I wasn’t an angel growing up but I wasn’t a horrible teenager either.  Doing the deed in a car.  Check.  While the car was moving on a highway.  Check.  Those days were the days I lost my common sense.  Either that or I hadn’t gained any yet. Or it could have been before I learned not to stupid things.  Not sure because years later I was doing the deed in offices that had been closed for the day. It’s not that I wanted to get caught or anything but there was some type of thrill to it.  Of course both of this incidents could be just plain stupidity.  The jury has been out on that for years and I think they have been drinking since there hasn’t been a verdict.  Like it matters now it’s been over for years and no one is talking about it.  At least not that I know about other than this little blip in a blog.

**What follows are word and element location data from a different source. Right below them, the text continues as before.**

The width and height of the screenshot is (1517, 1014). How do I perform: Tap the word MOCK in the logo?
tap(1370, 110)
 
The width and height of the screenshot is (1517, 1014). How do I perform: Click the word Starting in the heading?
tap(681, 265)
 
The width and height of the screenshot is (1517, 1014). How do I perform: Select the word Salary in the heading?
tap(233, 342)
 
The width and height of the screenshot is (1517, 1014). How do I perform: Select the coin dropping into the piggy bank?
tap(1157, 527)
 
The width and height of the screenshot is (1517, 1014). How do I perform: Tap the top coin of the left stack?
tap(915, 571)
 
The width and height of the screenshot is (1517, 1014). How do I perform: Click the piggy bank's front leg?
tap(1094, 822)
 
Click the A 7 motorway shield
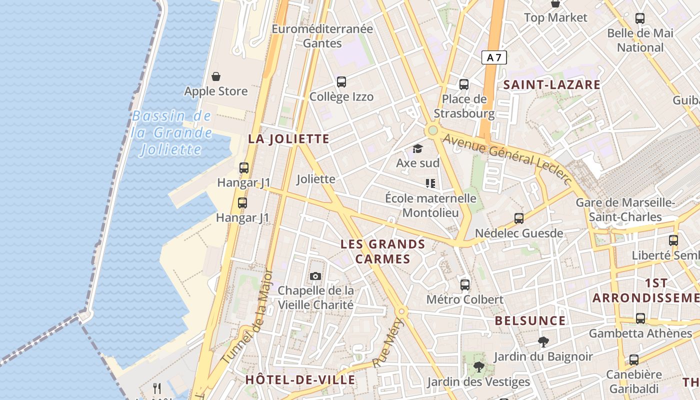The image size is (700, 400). point(494,58)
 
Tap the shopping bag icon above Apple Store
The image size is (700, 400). point(216,76)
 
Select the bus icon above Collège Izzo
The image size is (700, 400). point(342,82)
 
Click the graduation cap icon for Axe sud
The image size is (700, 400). point(418,148)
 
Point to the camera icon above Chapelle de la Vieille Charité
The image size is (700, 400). point(315,276)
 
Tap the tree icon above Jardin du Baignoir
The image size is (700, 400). point(543,342)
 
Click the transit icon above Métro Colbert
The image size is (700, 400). point(465,285)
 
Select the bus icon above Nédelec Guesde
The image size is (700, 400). point(519,218)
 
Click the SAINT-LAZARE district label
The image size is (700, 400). point(552,85)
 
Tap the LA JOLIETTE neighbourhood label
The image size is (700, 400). point(289,139)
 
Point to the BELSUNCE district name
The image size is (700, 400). point(530,320)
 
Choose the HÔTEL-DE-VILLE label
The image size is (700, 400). point(300,380)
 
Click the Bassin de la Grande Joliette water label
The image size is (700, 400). point(172,132)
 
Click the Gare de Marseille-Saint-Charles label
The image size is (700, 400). point(625,210)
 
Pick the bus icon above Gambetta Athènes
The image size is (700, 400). point(640,318)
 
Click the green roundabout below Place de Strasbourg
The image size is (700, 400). point(432,130)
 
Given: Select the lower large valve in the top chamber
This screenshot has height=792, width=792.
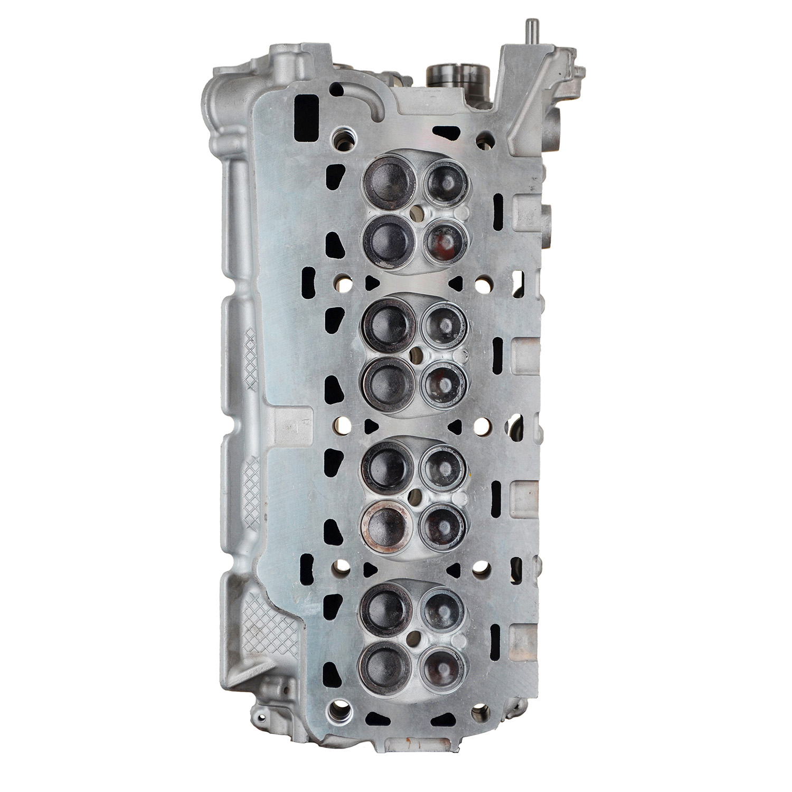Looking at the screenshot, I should point(386,240).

Wednesday, October 18, 2017

Umm Yes I have been MIA

So some of you may have noticed I have been MIA.  Life got a little crazy here with working and a hospital stay.  Not me, but someone very close to me.  I won't go into details because he likes his privacy.  But now I'm back and the snail is getting off the wheel so the hamster can get back on.  The squirrel wasn't very motivating to the snail.  But he sure can make the hamster run his little legs on the wheel.